M. turns on quiet music in her office.
7:35am – M. begins puttering around her office – organizing and re-organizing.
(Bill’s note: M. has not been at school since last Wednesday) She asks me if I want to appear on the in-house television program with her at 9:00am.
M. walks her personal vision portfolio over to Genee’s (Deputy Principal) office.
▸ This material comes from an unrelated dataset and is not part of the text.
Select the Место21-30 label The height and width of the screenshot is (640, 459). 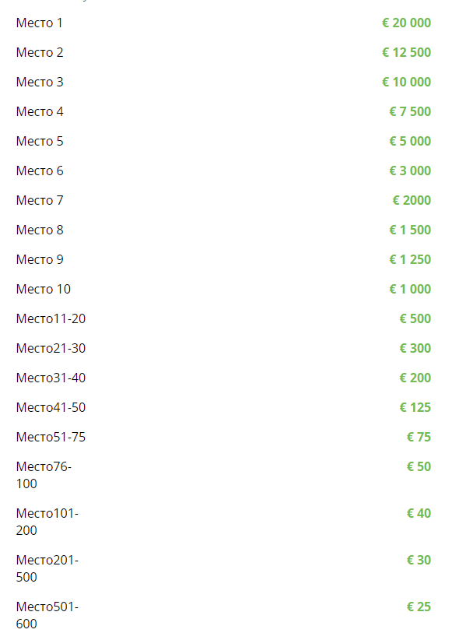pyautogui.click(x=51, y=348)
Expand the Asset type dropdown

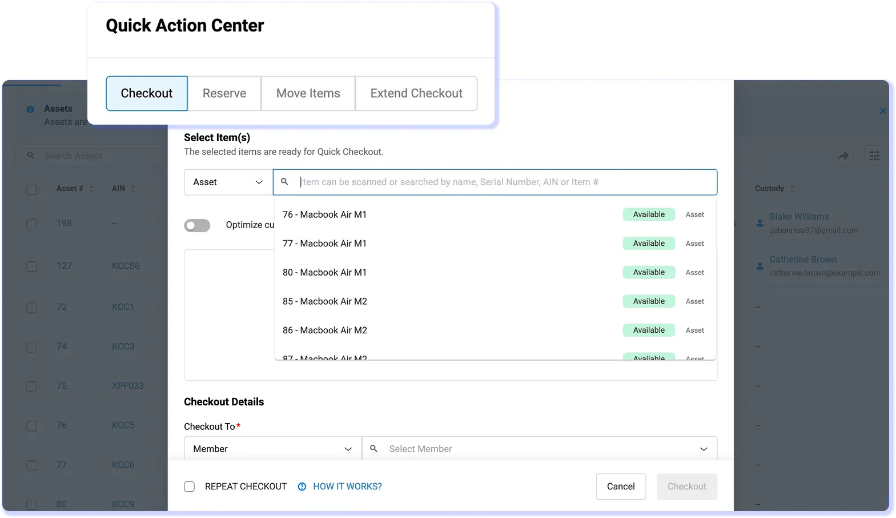coord(228,182)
The two of them engage in light hearted banter about M. personal vision.
(Bill’s note: great trust and respect between M. and G. I wonder how this translates in her relationship with other LT members?)
7:38am – M. begins to look at the mail on her computer.
She files copies of her feedback on personal visions into staff files.
M. walks a copy of her personal weekly calendar into her PA’s office.
7:43am – M. sits back down at her computer.
M. continues to work on files and papers, makes a copy of a paper.
7:45am – (Bill’s note: M. displays high energy – there is much physical movement; almost rhythmic as she rolls around her office space in her chair.)
7:46am – M. almost bounces back into G. office.
7:49am – M. is filing, copying and checking her computer.
7:55pm – M. makes a phone call to a new teacher from the UK who will begin second term. “Have you renewed your paperwork?”
“We are on the same planet.”
“Well done. Well done.”
8:00am – M. moves into the front office.
She has a chat with the receptionist and her PA about disseminating newsletters.
M. to PA: How are you?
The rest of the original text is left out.